### [Task inputs]
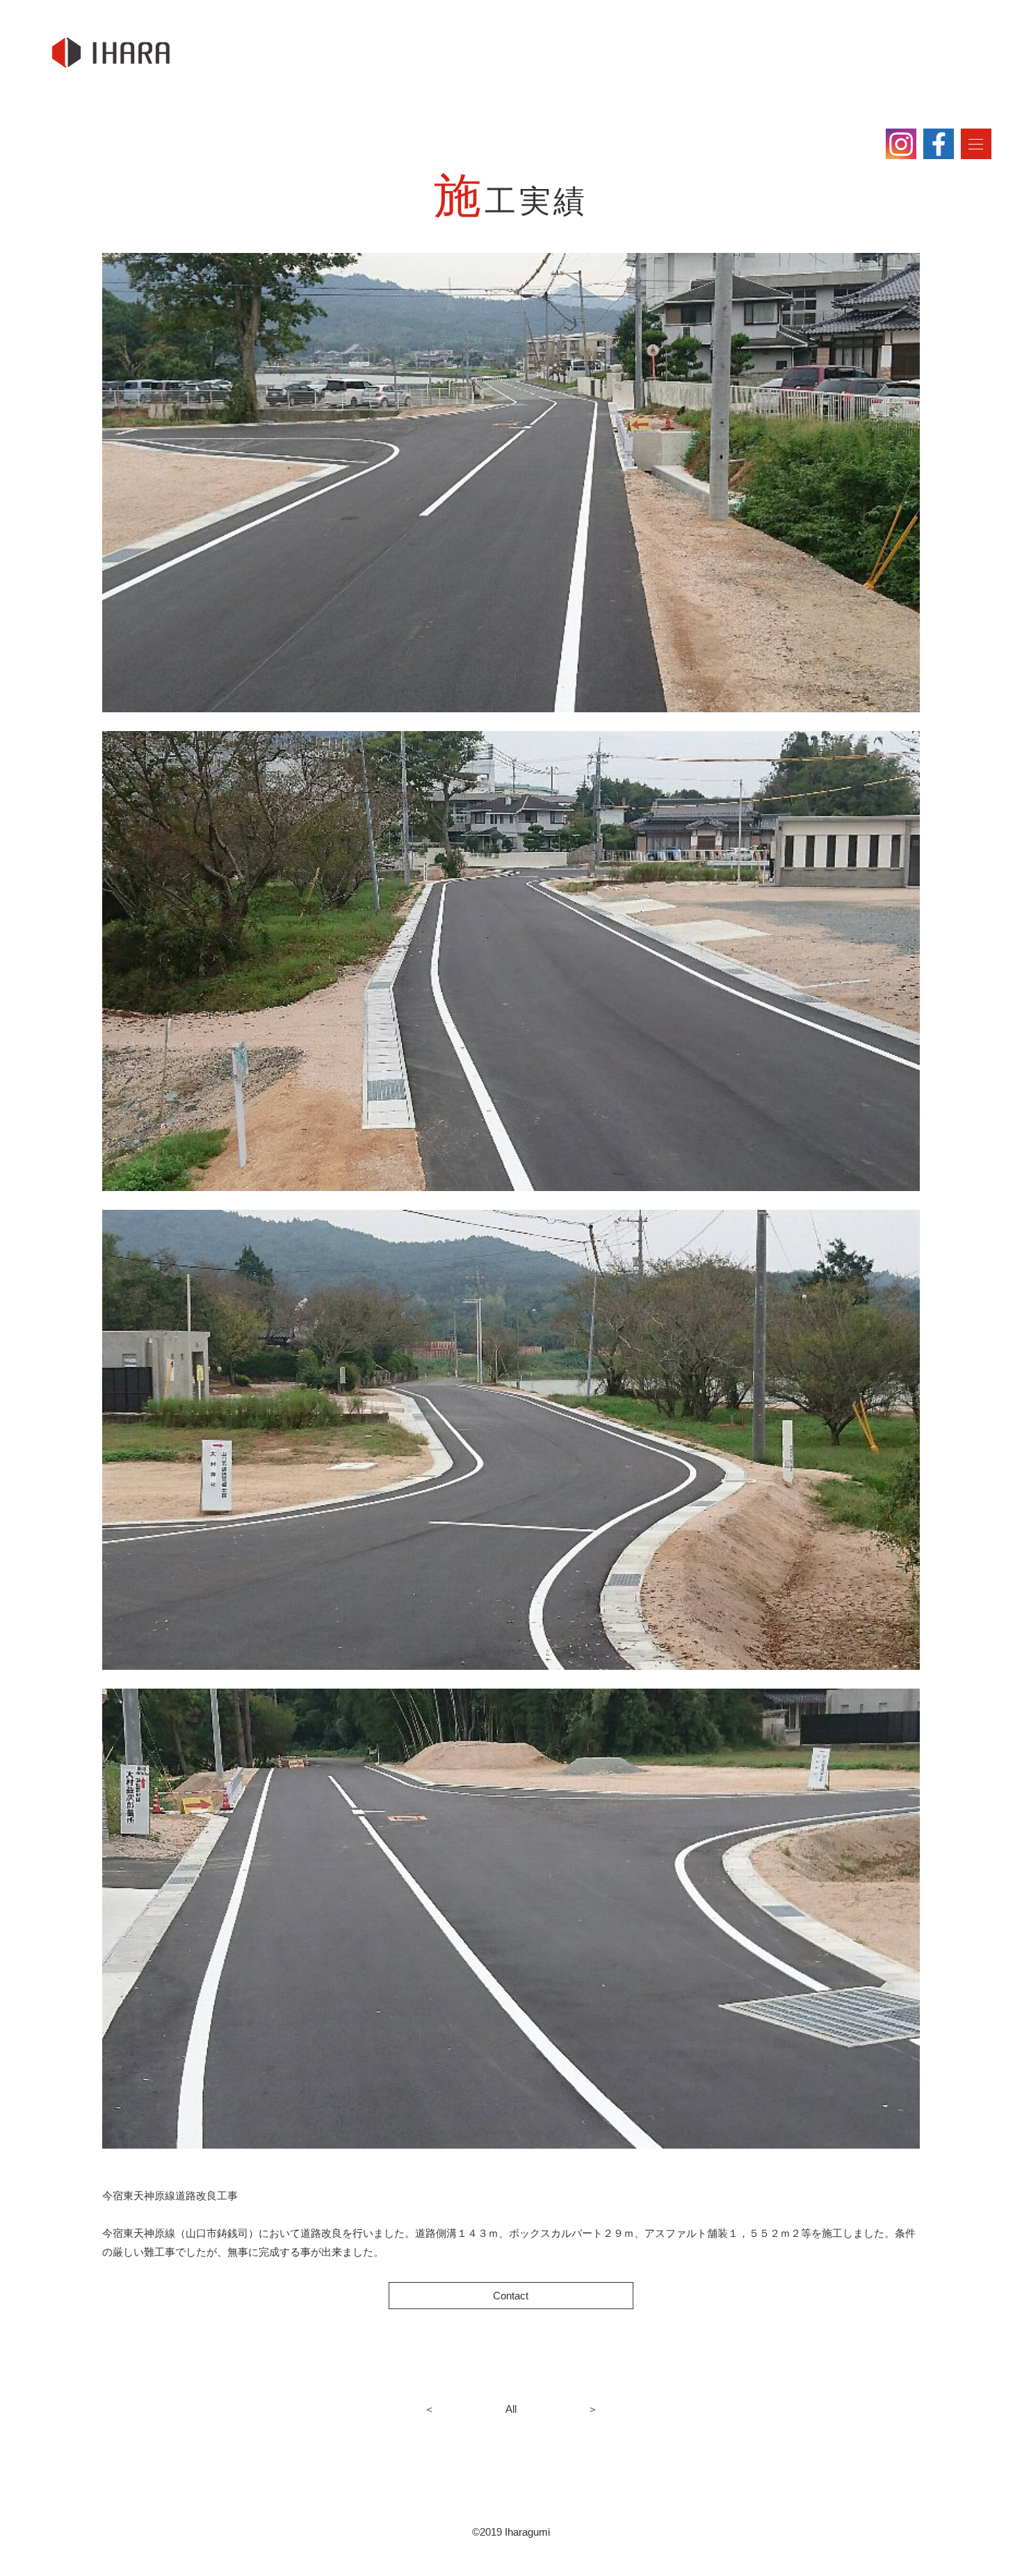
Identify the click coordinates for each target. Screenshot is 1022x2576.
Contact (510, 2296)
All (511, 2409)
==
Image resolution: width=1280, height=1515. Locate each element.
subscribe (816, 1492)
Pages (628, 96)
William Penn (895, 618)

### [What is needed]
Tally how many lines of the records hold the word "each". Answer with the number only.

### [Solution for this problem]
2